I would appreciate any input that you all may have and personal experiences that may apply to my situation. 

Regards


----------



## Auld Yin (Mar 10, 2009)

JKI2S said:


> Hello All,
> 
> I am a dual citizen (CDN/US) presently residing in the United States. I have been living here for the past 10 years but, for a number of reasons, have decided to move back to Canada with my family. I am in the process of sponsoring my American wife and applying for proof of Canadian citizenship for our three children. Each child was born after April 2009 and are eligible for Canadian citizenship.
> 
> ...


Good Luck.


----------



## JKI2S (Nov 16, 2013)

Auld,

Thank you for your response. As I understand it, I will be required to pay a duty on the two vehicles that I import. I imagine that you bought a vehicle after arriving in Canada.

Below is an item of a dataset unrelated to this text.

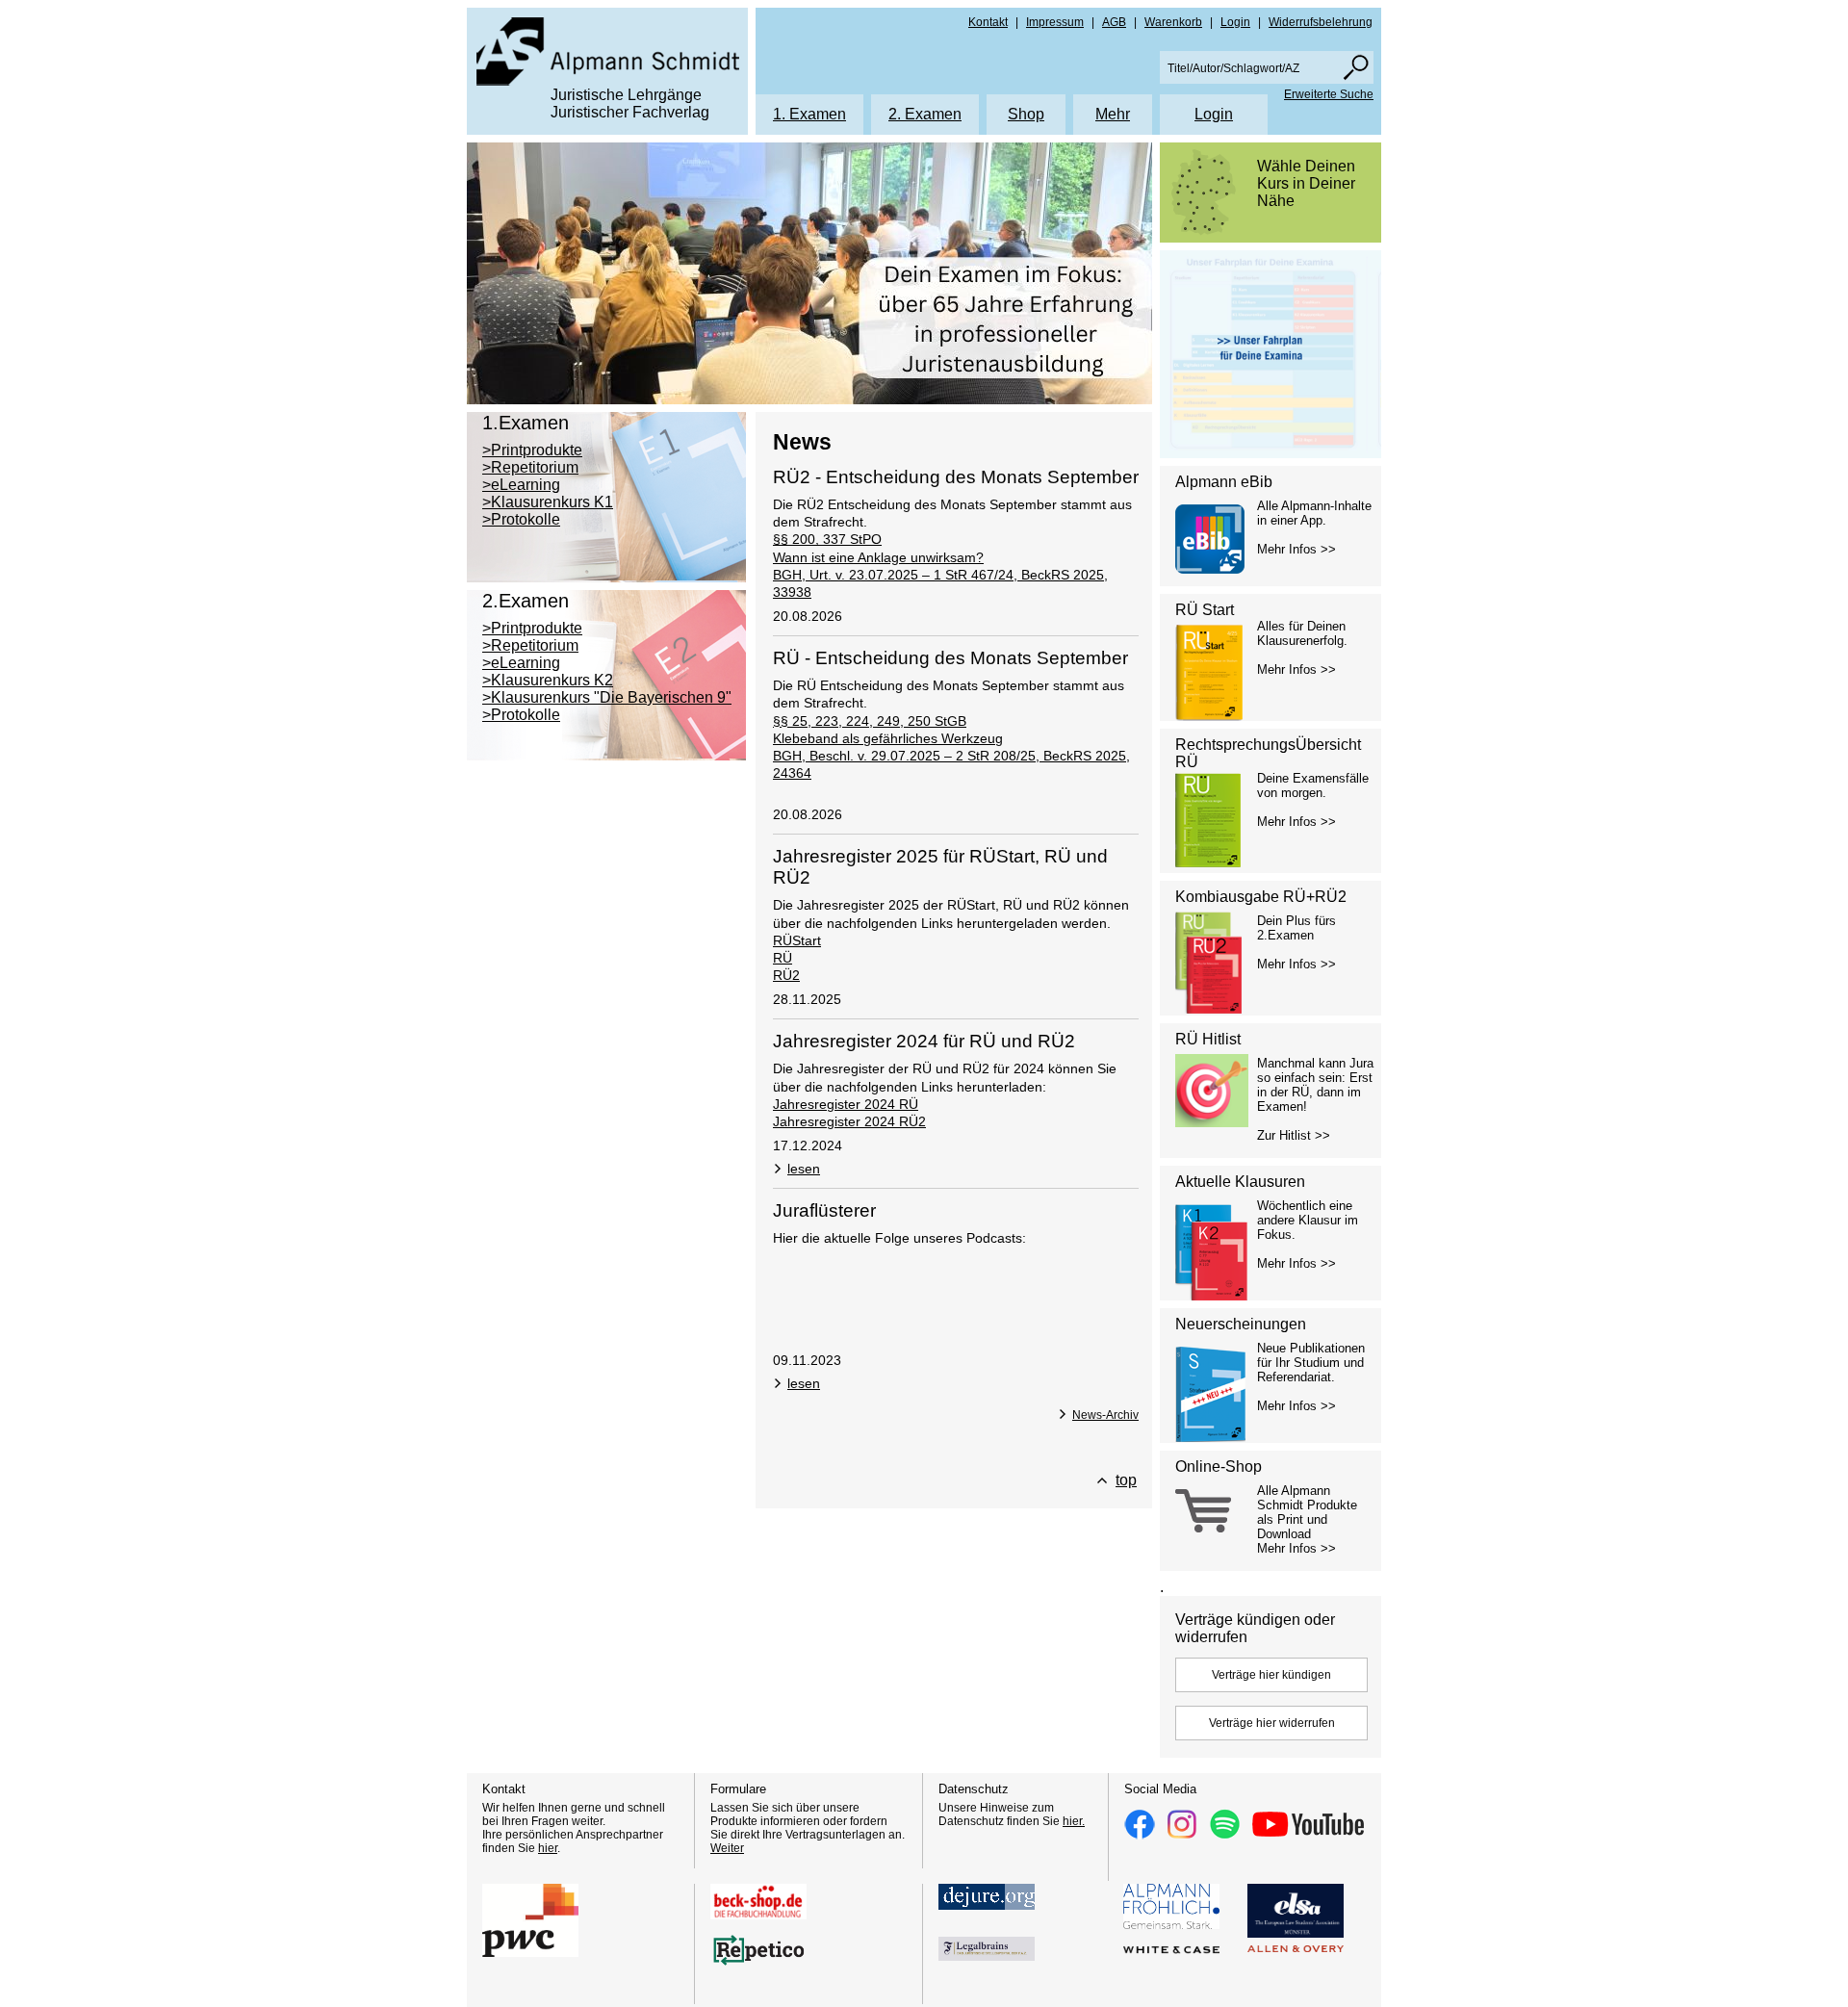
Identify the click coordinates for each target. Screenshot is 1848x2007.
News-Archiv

I would rather do that as well but automobiles are much cheaper here in the US. 

I'll continue to look into the healthcare issue but what you mentioned sounds about right.


----------



## WestCoastCanadianGirl (Mar 17, 2012)

For the provincial health cover, I'd look for and print out the application beforehand and put it into an envelope and the second you cross into Canada, find a retail post office (try at a 7-11... they usually have stamps at the counter... or try looking on the Postes Canada site for a location close-ish to where you'll be entering Canada) and buy a book of stamps and throw that application into the mail... I know that for the province of BC, the 90 day waiting clock starts the day that you arrive in the province, provided you tell them that you've arrived (I'd imagine that the same holds true for those provinces that have the 90 day waiting period), so the sooner you can get the application in, the sooner you can get coverage... it may take a few days to get your application into the system, but the sooner you can accomplish that, the sooner your coverage will start.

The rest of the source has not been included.